Few things can rock a romantic relationship as easily as disagreements over finances. That may be why so many couples would rather have all their financial cards on the proverbial table than be kept in the dark, according to a new survey by Ally.
We asked 500 adults how they approach their finances in a relationship.
The overwhelming majority of couples combine their finances at least partially.
- 46% of people in a relationship choose to fully combine their finances.
- 38% have some consolidated finances but keep some separate.
- Only 16% keep everything separate.
Combining financial forces might be one of the keys to achieving financial goals.
Couples who fully consolidated their finances were more likely than partial sharers to say they stick to a household budget and accomplish financial goals they set.
- 56% of couples who fully consolidate their finances say they have a monthly budget they try to stick to vs. 49% of couples who only partially combine their finances.
- 48% of couples who fully consolidate their finances said they were likely to reach their financial goals vs. 40% of couples who keep finances separate.
When household incomes are higher, couples are more likely to take a fully joint approach to their finances.
- Among respondents who reported household incomes of $100,000 or greater, 53% fully combined their finances with their partners vs. 40% of respondents who reported household incomes under $100,000.
Couples are more comfortable sharing access to checking and savings accounts than investment accounts, mortgages and credit cards.
- Among those who either fully or partially combine their finances, they are most likely to share a checking (73%) or savings account (74%).
- Far fewer respondents who combine their finances with a partner said they shared an investment account (39%), credit card (64%), or mortgage (58%).
Greater financial transparency could lead to more scrutiny.
- Respondents who said they at least partially combined finances were more likely to say they’d get upset if a partner spent more than $100 without telling them.
Couples who take a joint finance approach are more likely to rely on one partner for money management.
- Among those who fully consolidate their finances, 17% said their partner manages most of the finances compared to just 9% of those who partially consolidate their finances.
- Regardless of whether couples fully or partially consolidated their finances, about one-quarter said they shared responsibility (24% and 26%, respectively).
Tips to Keep Your Financial Relationship Going Strong
Be sure you have a foundation of respect and trust.

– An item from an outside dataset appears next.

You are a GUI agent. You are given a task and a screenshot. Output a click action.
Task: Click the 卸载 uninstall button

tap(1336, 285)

Sometimes sharing your finances with a partner can feel like they are seeing you naked for the first time — all over again! Instead of worrying that they’ll be turned off by the weird birthmark on your leg, you’re sweating over what they’ll think of your subpar credit score or stack of student loan bills. But if you don’t feel comfortable making yourself financially vulnerable, it’s definitely not the right time to combine finances.

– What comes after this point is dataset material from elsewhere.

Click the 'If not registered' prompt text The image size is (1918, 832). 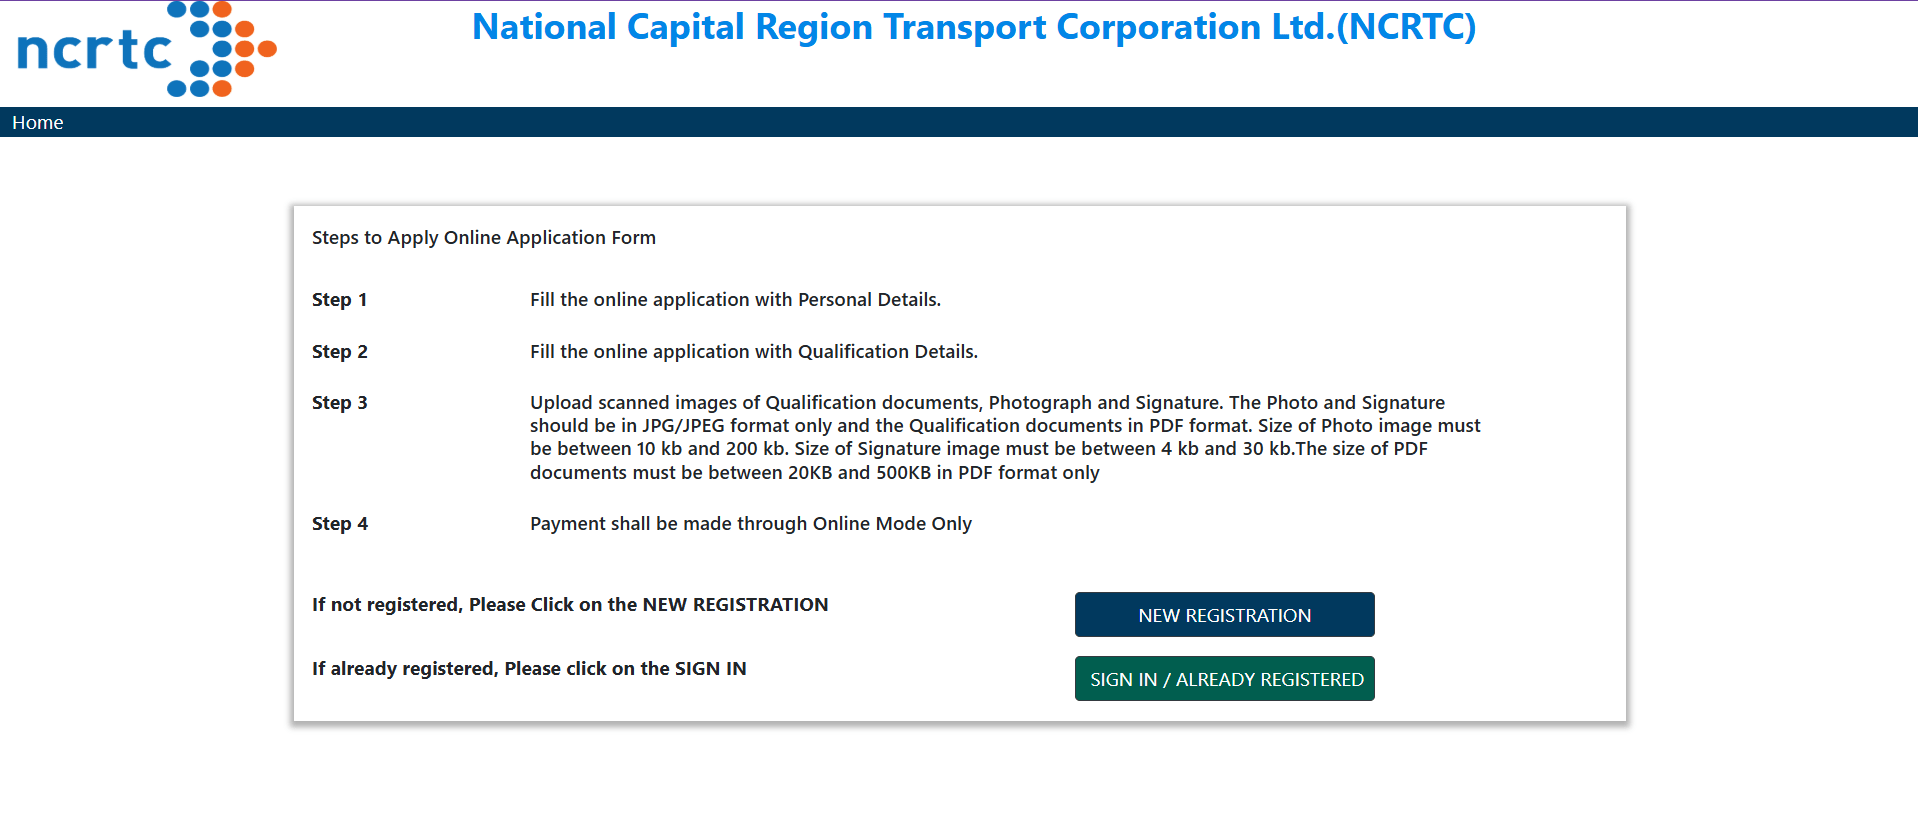pos(570,605)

Take it slow. Starting the conversation about money is arguably the toughest challenge to overcome. Start by talking about your credit score or a financial mistake you made one night over dinner. See how they react and if they are supportive or critical. If you don’t feel safe and secure baring that tiny fraction of your financial picture, then tell them how you feel or stop the conversation and revisit it another time.
Remember your value as a partner is not in how much money you bring to the table. When one partner earns significantly less than the other, it might make them feel insecure about their contributions to the household. If you are the lower earner, you have to check in with yourself and be sure you’re secure about where you are in your career first. On the flip side, if you’re the higher earner you shouldn’t feel as if you have a bigger say in household decisions just because you bring more money home. To build trust in your partner who earns less, show them with your actions that you value their input and contributions regardless of income. Again, with a foundation of respect and trust in a relationship, you should feel as if your partner will love and support you no matter where you are financially.
Dividing and conquering is fine – but stay informed along the way. Even if one partner is more comfortable managing the household finances, there should still be an open dialogue with their significant other and each person should have login information and a password for shared financial accounts. This is about showing respect and trust for one another to have full access to information.
Join forces to reach joint goals and build a stronger financial foundation. Whether you dream of a taking a second honeymoon or you’re investing together for retirement , take note of this key finding in our survey — couples who manage their finances together were more likely to say they achieved their goals than those who don’t. That could be because having a partner working toward the same goal can provide accountability as well as support, especially when moving the needle on your goals means sacrificing in other ways.
Use smart saving tools to make joint money management easy. With Ally Bank’s Online Savings Account buckets, you and a partner can save toward various goals in one place. Just open a joint savings account, and then choose up to 10 different “buckets” to save towards and name them whatever you want. Add some fuel to your joint savings by enrolling in Ally’s savings boosters, which include surprise savings transfers and recurring transfers. Maybe one partner links their checking account to a surprise savings booster tied to your honeymoon bucket, while the other partner sets up a recurring transfer each payday to pad your household rainy day fund.
Methodology: Online survey of 500 US adults aged 25 or over conducted by Ally on February 3, 2021.